For most clients, they just list your relays as read (inbox), write (outbox) or read/write (inbox and outbox).

Now, we've always had the ability to set which relays we read from and which we write to in our Nostr clients. But the outbox model adds a bit of functionality to these choices. Without the outbox model, you have to set read relays that your follows are writing to, or else you won't see their notes and replies, and you have to write to relays they are reading from, or you won't see theirs.

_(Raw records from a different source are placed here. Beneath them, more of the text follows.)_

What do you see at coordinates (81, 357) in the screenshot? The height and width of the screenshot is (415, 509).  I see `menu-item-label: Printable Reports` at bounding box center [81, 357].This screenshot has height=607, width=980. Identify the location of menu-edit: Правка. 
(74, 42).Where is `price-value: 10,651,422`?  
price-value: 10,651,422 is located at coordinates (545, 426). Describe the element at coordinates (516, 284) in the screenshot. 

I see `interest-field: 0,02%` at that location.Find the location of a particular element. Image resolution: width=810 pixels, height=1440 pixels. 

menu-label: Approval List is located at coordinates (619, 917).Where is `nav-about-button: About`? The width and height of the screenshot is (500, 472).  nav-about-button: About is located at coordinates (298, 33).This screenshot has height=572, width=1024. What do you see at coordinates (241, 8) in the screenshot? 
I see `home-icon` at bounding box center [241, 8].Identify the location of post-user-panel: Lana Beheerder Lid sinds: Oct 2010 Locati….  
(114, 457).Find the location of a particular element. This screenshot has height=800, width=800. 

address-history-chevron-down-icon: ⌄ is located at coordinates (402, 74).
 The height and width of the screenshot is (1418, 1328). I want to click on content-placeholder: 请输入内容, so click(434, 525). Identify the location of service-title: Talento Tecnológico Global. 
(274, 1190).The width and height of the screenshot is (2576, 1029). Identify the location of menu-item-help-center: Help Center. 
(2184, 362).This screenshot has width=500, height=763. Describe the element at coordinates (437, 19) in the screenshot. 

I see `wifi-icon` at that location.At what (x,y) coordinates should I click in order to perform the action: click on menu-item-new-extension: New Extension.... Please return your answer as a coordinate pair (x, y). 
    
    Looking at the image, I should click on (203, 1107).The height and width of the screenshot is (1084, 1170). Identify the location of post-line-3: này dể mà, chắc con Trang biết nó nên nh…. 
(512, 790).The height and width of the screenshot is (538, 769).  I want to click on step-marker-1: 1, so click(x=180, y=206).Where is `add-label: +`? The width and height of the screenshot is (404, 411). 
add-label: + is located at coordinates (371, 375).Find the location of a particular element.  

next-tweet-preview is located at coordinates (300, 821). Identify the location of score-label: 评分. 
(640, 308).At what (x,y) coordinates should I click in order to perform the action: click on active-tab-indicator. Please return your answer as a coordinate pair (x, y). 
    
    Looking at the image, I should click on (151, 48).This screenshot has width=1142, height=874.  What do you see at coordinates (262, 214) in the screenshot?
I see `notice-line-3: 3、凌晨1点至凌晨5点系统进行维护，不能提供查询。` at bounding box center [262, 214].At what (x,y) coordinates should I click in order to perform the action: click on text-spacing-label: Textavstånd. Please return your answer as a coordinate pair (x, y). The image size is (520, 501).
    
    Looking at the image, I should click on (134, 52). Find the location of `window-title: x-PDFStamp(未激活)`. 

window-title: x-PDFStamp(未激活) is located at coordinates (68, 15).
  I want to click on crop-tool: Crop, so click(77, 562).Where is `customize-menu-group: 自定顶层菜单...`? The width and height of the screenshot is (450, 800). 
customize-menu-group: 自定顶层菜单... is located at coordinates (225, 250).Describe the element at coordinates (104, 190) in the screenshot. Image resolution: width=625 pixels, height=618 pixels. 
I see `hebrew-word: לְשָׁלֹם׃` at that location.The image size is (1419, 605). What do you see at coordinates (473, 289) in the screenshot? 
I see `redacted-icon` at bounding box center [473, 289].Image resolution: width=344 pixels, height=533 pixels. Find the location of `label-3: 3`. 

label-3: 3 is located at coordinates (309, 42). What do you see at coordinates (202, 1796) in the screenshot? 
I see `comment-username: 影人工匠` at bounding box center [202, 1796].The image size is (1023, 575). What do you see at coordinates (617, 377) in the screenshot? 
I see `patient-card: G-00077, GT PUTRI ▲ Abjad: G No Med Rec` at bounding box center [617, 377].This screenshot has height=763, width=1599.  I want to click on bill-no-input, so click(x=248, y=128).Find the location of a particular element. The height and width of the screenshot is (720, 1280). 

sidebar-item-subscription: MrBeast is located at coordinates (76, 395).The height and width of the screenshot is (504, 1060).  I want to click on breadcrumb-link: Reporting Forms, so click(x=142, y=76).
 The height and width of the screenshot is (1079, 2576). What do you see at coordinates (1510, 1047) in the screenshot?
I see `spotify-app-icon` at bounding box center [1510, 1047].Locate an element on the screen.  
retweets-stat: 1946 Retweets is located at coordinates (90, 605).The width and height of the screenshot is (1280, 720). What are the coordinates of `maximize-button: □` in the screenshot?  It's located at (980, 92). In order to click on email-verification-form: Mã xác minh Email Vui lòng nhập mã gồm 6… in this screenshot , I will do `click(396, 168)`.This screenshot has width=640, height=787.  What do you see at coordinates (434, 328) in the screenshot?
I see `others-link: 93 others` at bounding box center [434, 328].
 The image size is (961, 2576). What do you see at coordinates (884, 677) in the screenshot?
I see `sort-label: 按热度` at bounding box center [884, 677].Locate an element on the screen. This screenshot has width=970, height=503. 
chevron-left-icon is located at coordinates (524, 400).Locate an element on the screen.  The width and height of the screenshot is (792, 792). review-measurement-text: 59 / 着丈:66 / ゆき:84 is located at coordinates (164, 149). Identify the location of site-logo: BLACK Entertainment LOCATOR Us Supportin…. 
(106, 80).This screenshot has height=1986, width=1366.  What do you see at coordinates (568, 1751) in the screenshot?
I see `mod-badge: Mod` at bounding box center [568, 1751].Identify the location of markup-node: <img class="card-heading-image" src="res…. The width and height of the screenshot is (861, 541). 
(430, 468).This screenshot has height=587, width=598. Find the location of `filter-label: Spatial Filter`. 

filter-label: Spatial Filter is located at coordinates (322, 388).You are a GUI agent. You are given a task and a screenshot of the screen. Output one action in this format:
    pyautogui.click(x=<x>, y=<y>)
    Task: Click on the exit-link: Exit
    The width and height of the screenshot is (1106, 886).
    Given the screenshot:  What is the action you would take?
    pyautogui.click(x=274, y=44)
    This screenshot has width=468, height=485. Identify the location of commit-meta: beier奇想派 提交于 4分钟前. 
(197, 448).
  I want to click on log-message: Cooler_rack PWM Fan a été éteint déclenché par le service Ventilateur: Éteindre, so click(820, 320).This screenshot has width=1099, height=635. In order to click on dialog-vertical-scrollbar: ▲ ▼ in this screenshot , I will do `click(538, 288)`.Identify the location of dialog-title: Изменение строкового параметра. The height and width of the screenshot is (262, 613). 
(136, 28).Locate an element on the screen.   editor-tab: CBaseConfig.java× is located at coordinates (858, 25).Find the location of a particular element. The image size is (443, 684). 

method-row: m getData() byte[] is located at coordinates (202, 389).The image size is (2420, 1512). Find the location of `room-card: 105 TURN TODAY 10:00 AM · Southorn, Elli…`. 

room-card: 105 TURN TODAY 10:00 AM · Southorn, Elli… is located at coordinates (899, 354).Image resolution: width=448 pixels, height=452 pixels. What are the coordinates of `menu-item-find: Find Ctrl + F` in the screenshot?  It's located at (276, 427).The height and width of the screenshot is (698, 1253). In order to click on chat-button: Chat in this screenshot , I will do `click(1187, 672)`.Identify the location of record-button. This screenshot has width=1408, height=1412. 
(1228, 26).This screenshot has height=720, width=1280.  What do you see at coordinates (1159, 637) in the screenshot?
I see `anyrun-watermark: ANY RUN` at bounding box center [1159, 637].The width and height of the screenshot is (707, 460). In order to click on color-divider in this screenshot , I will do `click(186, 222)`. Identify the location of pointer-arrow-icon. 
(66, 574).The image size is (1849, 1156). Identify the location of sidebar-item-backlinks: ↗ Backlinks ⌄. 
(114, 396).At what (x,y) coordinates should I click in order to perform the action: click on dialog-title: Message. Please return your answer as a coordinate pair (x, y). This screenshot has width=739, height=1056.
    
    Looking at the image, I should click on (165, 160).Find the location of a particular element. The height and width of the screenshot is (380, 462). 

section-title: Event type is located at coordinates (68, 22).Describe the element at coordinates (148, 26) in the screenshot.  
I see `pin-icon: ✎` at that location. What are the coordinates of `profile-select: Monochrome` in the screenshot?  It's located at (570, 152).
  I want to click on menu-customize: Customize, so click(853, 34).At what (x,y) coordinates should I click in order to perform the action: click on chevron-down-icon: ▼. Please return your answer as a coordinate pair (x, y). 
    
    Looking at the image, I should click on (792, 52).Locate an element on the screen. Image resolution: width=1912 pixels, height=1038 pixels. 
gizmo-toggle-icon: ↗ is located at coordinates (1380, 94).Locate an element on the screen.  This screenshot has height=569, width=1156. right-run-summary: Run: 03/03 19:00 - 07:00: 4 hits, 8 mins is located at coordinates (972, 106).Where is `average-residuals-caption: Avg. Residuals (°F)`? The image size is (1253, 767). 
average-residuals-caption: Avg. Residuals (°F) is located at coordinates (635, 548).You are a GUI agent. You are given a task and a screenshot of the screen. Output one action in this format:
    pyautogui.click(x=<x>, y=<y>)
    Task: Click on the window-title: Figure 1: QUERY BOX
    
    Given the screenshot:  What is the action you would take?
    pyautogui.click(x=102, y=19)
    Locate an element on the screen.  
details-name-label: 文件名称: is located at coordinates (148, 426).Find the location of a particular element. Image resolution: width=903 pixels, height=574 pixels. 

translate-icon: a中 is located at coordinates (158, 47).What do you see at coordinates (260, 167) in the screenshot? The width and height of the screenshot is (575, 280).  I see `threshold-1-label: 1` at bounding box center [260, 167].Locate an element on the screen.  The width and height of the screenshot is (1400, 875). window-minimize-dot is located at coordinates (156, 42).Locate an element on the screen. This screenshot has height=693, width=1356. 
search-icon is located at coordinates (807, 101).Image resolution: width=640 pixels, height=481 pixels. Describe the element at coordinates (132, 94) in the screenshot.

That has a centralizing effect over time, and discourages the use of smaller relays.

On Nostr clients that support the outbox model, your inbox relays aren't the only ones you read from. Rather, they are where other users should expect that you will see a reply, reaction, or zap, and clients should write notes that mention you to those relays. Meanwhile, outbox relays are where you are writing to, and Nostr clients trying to find and display your notes should be fetching them from those relays. That way a user who follows you might have a completely different set of relays that they are reading from by default, but they will still see your notes, because their client is fetching them from your outbox relays.

Reply to this note

Please Login to reply.

Discussion

Thanks

Too complicated.

It's actually far more simple.

Without the outbox model, you have to keep adding more and more relays that you read from so you will see the posts from all your followers, and more and more relays that you write to so that everyone who follows you will see your posts.

With outbox, you can have a handful of read relays, a handful of write relays, and other users' Nostr clients just read from whichever ones you wrote to and write to whichever ones you read from. You as the user don't have to do anything to make sure that you can see the posts those you follow are making. Your Nostr client just looks up what relays they are writing to and shows you their notes, even if you don't have them in your relay list.

It's delightfully simple when properly implemented.

Nice

The outbox model is useless. All it can do is help you find posts from people you have already found (assuming you even WANT to see some of the things your followers post.) If you want to find good posts from strangers or find people with good content for you to follow then you end up adding a dozen relays whether or not you implement the outbox model. Web platforms are about the ideas and the interactions. A protocol that ignores any of that actual content will never work well.